I'm not sure what I should assume on $F$ because the word identity is vague, but I will give this a shot.
Suppose for contradiction that $F(y) = q\neq 0$ at some point vector $y$.
We need to construct a function $f\colon\mathbb{R}^{n}\to\mathbb{R}$ so the the required vector of derivatives at some point is $y$. To restrict to a nice special case, let us suppose that our identity does not involve any mixed partials.
Write $h_{j}(x) = \sum_{i=0}^{n} c_{ij}x^{n}$. The first derivative at $x=0$ is $c_{1j}$. The second derivative is $c_{2j}2!$ and the nth derivative is $c_{nj}n!$. Thus, if you want the mth derivative with respect to kth variable to be equal the number $a$, set $c_{mk}=a/m!$ and write $f(x) = \sum_{i=1}^{n} h_{i}(x_{i})$. We pick the $c_{mk}$ so that we get $y$ and then $$0=F(f,f_{x_1},f_{x_2},\dots,f_{x_n},f_{x_1x_2},f_{x_1x_3}...)(0) = F(f(0),f_{x_1}(0),f_{x_2}(0),\dots,f_{x_n}(0),f_{x_1x_2}(0),f_{x_1x_3}(0)...)=F(y)=q\neq0$$
which is a contradiction.
Now, I will not do the case with mixed partials, but going from the form of a multi-variable Taylor expansion/power series, I imagine that you can cook something up.

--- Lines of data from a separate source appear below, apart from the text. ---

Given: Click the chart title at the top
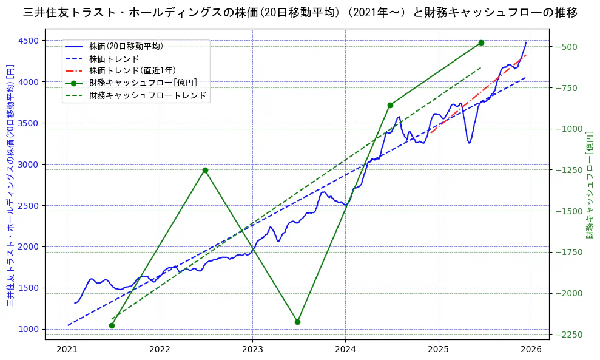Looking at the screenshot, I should (300, 12).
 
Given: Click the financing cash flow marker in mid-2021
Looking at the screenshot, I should (112, 325).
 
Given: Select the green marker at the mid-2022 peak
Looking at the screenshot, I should (205, 170).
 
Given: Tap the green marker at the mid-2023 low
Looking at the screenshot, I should (297, 322).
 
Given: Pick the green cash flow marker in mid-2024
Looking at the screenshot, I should (390, 105).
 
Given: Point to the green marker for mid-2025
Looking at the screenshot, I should (481, 42).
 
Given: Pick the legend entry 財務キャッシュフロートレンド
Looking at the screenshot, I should (148, 95).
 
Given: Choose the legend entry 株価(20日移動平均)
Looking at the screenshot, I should (126, 46).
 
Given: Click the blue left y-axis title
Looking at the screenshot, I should (10, 185).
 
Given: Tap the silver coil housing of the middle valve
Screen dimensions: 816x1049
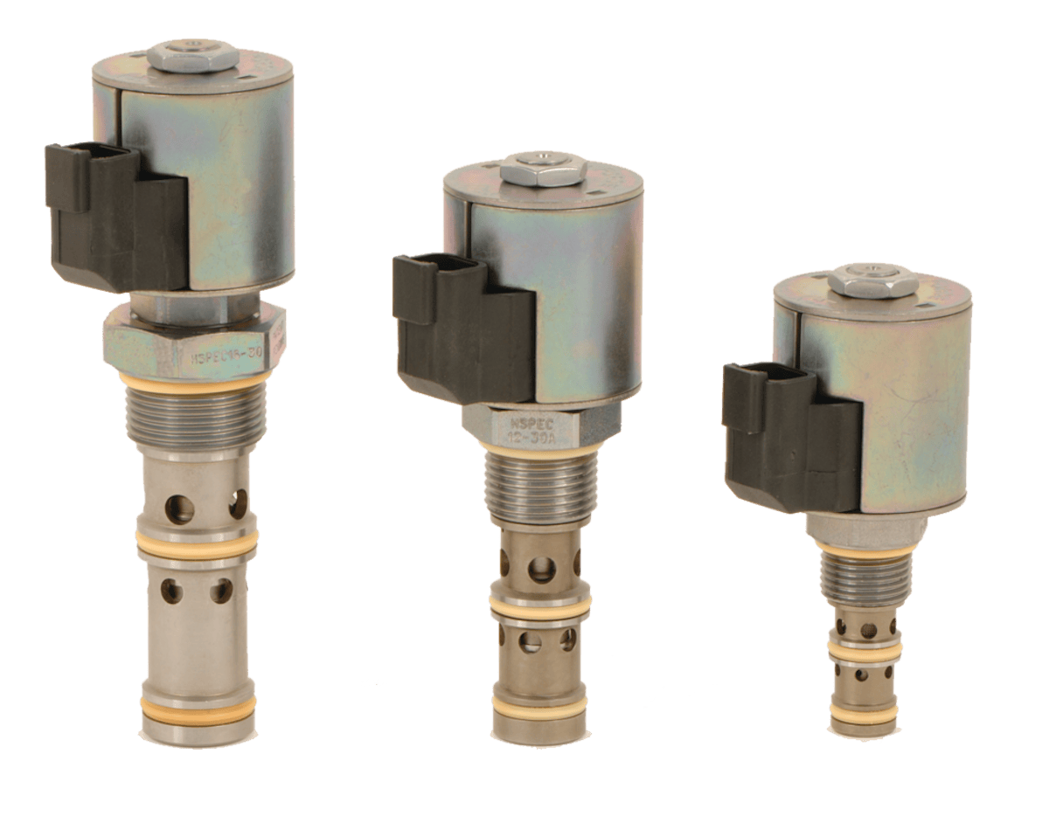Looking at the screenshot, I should (577, 297).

I hope this is clear/helps, but comment if not.
edit: I just realized something. This is not true if we allow mixed partials. Take for example $F(f_{xy},f_{yx}) = f_{xy}-f_{yx}$. This is $0$ on all smooth functions because all smooth functions have equal mixed partials, but if the mixed partials are not equal then it could be nonzero!